WATCH: Trains Bring You to Japan’s Famous Sites — at the SCMAGLEV and Railway Park Museum

 

 

 

 

 

Best described as a “museum full of memories and dreams,” the SCMAGLEV and Railway Park (Kinjofuto, Minato-ku, Nagoya) is attracting visitors with its railroad diorama — the largest model built in Japan.

 

The museum showcases bullet trains and the most up-to-date Superconducting Magnetically Levitated Vehicles (Maglev). The grand diorama project, which opened in 2011, took two years to plan and design, and another year to build.

 

The exquisite diorama is introduced in four video segments.

 

The first video, Traveling from Tokyo to Nagoya, introduces incredibly realistic reproductions.
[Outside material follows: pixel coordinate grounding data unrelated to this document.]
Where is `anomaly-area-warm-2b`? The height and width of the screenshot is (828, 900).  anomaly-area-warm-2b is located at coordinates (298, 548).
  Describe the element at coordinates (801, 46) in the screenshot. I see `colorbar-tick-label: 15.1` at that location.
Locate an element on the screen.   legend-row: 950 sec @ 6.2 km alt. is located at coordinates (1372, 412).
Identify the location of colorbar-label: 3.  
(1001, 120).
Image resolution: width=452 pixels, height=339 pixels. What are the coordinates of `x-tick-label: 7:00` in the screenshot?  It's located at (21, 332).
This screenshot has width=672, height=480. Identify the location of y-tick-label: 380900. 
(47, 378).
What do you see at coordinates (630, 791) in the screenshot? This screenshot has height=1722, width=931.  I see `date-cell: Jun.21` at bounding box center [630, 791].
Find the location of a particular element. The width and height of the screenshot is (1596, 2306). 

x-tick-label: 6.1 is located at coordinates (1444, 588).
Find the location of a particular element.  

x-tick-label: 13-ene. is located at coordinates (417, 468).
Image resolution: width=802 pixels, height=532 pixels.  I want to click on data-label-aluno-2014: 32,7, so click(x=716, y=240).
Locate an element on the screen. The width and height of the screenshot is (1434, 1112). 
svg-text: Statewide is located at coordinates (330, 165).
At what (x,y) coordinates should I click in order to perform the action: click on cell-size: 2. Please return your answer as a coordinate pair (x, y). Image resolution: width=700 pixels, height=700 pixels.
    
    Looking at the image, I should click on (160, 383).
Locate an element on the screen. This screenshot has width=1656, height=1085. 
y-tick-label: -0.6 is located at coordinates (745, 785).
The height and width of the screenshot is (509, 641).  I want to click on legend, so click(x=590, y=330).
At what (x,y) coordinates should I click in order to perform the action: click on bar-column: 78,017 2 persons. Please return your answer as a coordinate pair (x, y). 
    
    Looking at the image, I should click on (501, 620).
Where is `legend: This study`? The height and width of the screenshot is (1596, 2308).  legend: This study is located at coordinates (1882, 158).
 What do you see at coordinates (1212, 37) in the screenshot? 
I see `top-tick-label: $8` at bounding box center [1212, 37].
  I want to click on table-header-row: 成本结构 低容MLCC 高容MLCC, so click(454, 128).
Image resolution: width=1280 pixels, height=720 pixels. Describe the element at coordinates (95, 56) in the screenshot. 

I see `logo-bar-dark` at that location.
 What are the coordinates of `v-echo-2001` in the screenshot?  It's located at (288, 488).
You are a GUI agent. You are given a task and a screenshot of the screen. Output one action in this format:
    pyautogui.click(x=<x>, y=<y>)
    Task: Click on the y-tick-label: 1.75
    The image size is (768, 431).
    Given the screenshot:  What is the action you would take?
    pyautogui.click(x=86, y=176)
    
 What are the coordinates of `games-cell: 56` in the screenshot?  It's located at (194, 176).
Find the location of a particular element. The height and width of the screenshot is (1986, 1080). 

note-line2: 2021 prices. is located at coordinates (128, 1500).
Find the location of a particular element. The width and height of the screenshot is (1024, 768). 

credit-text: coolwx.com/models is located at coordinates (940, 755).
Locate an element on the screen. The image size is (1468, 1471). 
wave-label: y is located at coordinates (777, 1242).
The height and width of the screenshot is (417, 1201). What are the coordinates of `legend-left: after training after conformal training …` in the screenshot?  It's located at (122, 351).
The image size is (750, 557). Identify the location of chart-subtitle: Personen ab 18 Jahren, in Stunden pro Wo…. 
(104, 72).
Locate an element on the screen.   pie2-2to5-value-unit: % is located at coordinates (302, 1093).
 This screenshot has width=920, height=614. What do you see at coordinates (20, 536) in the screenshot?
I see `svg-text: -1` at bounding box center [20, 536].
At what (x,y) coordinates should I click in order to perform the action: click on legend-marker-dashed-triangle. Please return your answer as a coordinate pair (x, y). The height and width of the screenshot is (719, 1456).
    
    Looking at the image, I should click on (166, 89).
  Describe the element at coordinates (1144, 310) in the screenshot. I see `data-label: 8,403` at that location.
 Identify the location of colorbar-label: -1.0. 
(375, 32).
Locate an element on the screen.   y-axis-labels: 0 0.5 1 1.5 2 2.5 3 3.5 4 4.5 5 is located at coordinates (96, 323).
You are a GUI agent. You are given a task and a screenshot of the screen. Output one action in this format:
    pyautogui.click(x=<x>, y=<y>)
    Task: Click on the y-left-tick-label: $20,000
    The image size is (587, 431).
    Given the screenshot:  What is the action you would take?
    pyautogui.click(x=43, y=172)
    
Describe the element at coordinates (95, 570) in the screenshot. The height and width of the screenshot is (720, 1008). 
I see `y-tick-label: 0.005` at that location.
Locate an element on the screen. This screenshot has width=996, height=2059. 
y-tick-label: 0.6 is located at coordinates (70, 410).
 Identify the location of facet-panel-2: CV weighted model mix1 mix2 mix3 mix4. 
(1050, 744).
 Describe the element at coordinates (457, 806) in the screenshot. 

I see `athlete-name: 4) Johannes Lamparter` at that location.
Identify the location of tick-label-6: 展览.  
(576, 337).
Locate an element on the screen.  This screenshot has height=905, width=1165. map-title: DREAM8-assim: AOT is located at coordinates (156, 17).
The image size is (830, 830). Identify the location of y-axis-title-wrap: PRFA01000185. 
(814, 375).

They include the famous sights of Japan’s main gateway, Tokyo Station, the Parliament (Diet) Building, Yokohama’s Chinatown, the Hakone Ekiden Marathon scene (the biggest sporting event during New Year’s), the tea plantations of Shizuoka, and models of giraffes and monkeys at the Higashiyama Zoo in Nagoya.

 

A miniature bullet train belts its way from the Tokyo to Nagoya stations, with Japan’s symbol, Mount Fuji, proudly displayed in the background.

 

Approximately 70 different trains made from 450 train cars, in the form of both bullet trains and conventional lines, run through the diorama, which measures at 220 square meters in total area size.

 

Seven railway lines — including the Yamanashi Linear Test Line, Tokaido Shinkansen Line, and the Chuo Line — are displayed, the total length of train rails measuring up to one kilometer long.

 

Although numerous trains are operated simultaneously, there is a reason why they never collide.

 

A person in charge of the exhibit explained: “A digitally operated system was developed for the diorama. The system allows several trains to run on the same line at once, but each train can be freely maneuvered. The first ever attempt in Japan, the system’s operation is modeled after an actual railway’s digital ATC system (digital automatic train control system), therefore, the automatic brake function is applied when trains come too close to one another.”

 

The vast number of meticulously designed infrastructure and building models — some with windows showcasing silhouettes of people through them — are magnificent themselves. Visitors can see around 500 buildings, ranging from the Tokyo Tower, Tokyo SKYTREE, and other skyscrapers, to ancient pit dwelling houses and historical landmarks in Nara and Kyoto. There are 25,000 human figures with delicate features and 300 automobiles as part of the display.

 

By utilizing lighting, video, and acoustic techniques, a “Day in the Life of The Railway” is elaborately exhibited in a 20-minute show shown 14 times per day in the diorama room. The lighting and acoustic choreography is programed to operate in coordination with the digital system cited above.

 

The concept, shared by the planners and designers of the diorama site which knocks the socks off of those who see the exhibition, is just as stunning.

 

“This is something Japan has never seen before. Although the diorama is a very large-scale project, it is also highly complex. We not only wanted to illustrate the railway system itself, but the intention is to also introduce the landscapes and activities of people who are the backbone supporters of railways in Japan,” said the person in charge.

 

These will be introduced in the following articles of this series, “Travelling from Nagoya to Kansai,” “Near-realistic!? Landscapes,” and “Near-realistic!? Nightscapes.”

 

[SCMAGLEV and Railway Park】

(http://museum.jr-central.co.jp/

 

Where: Two-minute walk from Kinjofuto Station on the Aonami Line from Nagoya Station.

 

Admission fee: 1000 yen for adults, 500 yen for students, and 200 yen for children under elementary school and over age 3.

 

Open Hours: 10:00am∼5:30pm.

 

Closed: on Tuesdays (when a National Holiday falls on a Tuesday, the museum will be closed the following day) and during the New Years’ holiday from Dec 28th to Jan 1st.